Thus, I was both excited and a little apprehensive to see Trevor Nunn's much-ballyhooed London revival.
Would the show, which opened Wednesday night at the Orpheum Theatre in Minneapolis, live up to the advance hype, not to mention my memories and dreams?
Yes and yes. Even with some opening-night sound and follow-spot miscues, Nunn's exquisite production gladdened my heart. The show has beautiful staging, lovely singing, Matthew Bourne's gorgeous choreography and Anthony Ward's fetching costumes.
I've always admired the very American argument in Shaw's "Pygmalion," the source material for "My Fair Lady," that a person's station at birth was not determinative. That is still considered a radical idea in some class-stratified societies.
Of course, Prof. Henry Higgins (Christopher Cazenove), an erudite troglodyte, makes an unlikely egalitarian. Arrogant and abusive, he decides to give elocution lessons to flower vendor Eliza Doolittle (Lisa O'Hare), not for her own benefit but as a bet with his friend, Col. Pickering (Walter Charles). To Higgins, the ambitious young woman he calls a "guttersnipe" and "crushed cabbage leaf" is a project, not a person.
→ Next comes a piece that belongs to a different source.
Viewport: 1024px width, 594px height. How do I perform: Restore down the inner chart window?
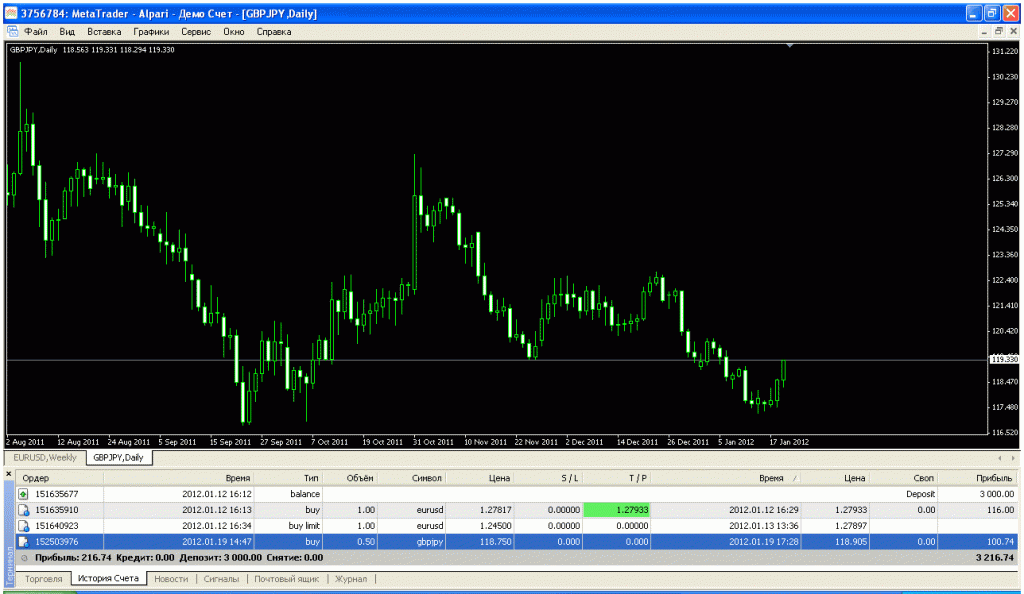click(x=997, y=32)
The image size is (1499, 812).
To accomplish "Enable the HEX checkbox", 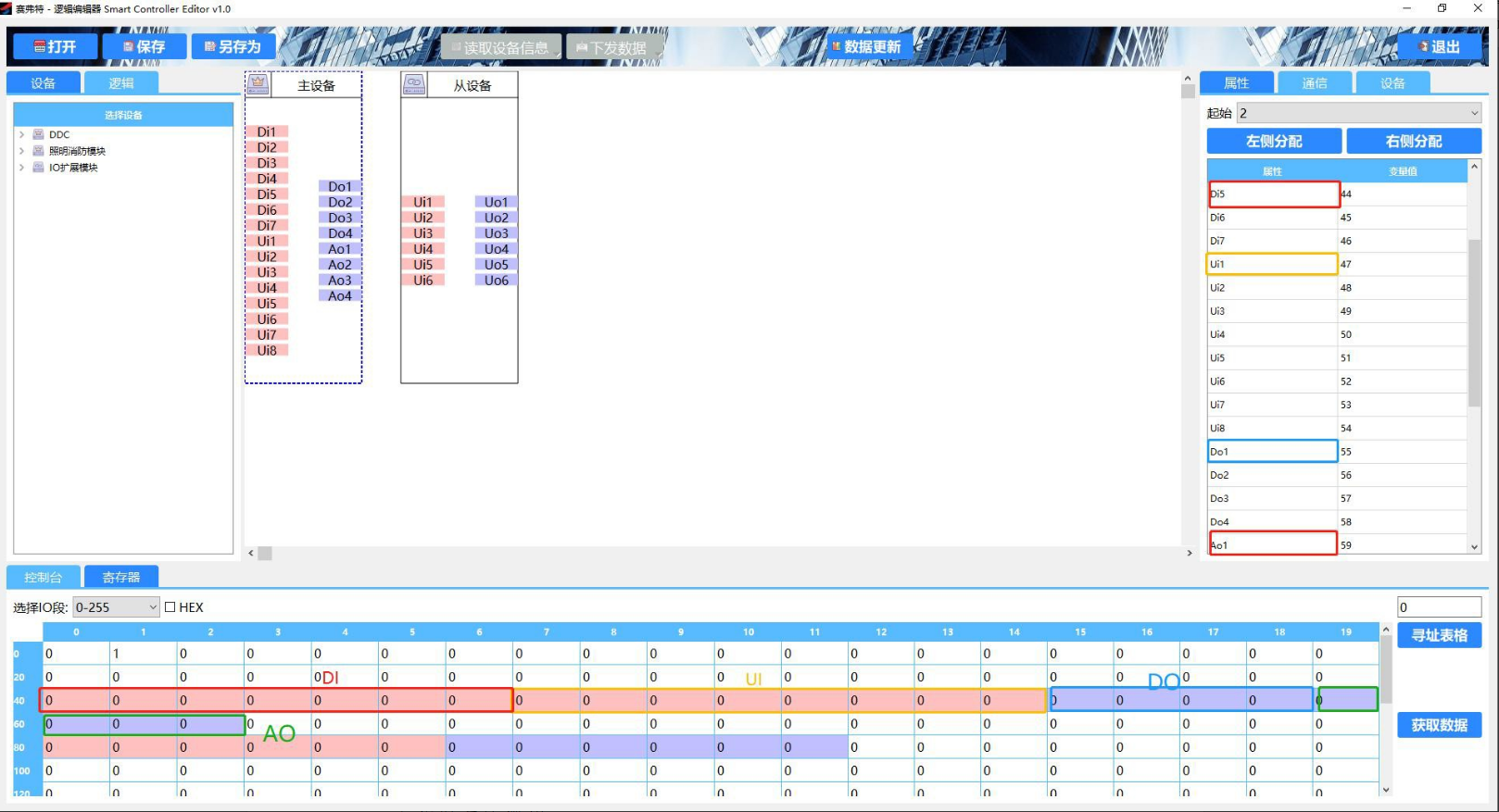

After Eliza is presented to society at the end of their trying six-month course in which she has also learned social grace, all the congratulations flow to Higgins. Eliza stands like a sad sack, albeit a beautifully dressed one, in a dim corner.
O'Hare does an outstanding job of showing Eliza's changes. While she is a little over-the-top in some of her early physical gestures, she delivers with a sweet, winning soprano, starting with her first song, the reverie "Wouldn't It Be Loverly?"
Cazenove doesn't have the charm of a Rex Harrison (who does?), but his Higgins is winning nonetheless. On opening night, he seemed to have a little vocal strain in the second act.
The night's most hilarious moment is "With a Little Bit of Luck," the theme song for Eliza's besotted, responsibility-shirking father, Alfred. Director Nunn and company have added banging- and dancing-on cans to this number. With wildly entertaining mega-ham Tim Jerome playing Alfred, it becomes an energetic showstopper.
A major disappointment was that Marni Nixon, the vocal double for Audrey Hepburn in the classic screen version of "My Fair Lady," was unable to perform opening night, reportedly because of a family emergency. Her replacement, Cathy Newman, acquitted herself beautifully, as did Justin Bohon as Eliza's suitor Freddy. They help this "Fair Lady" to really sing.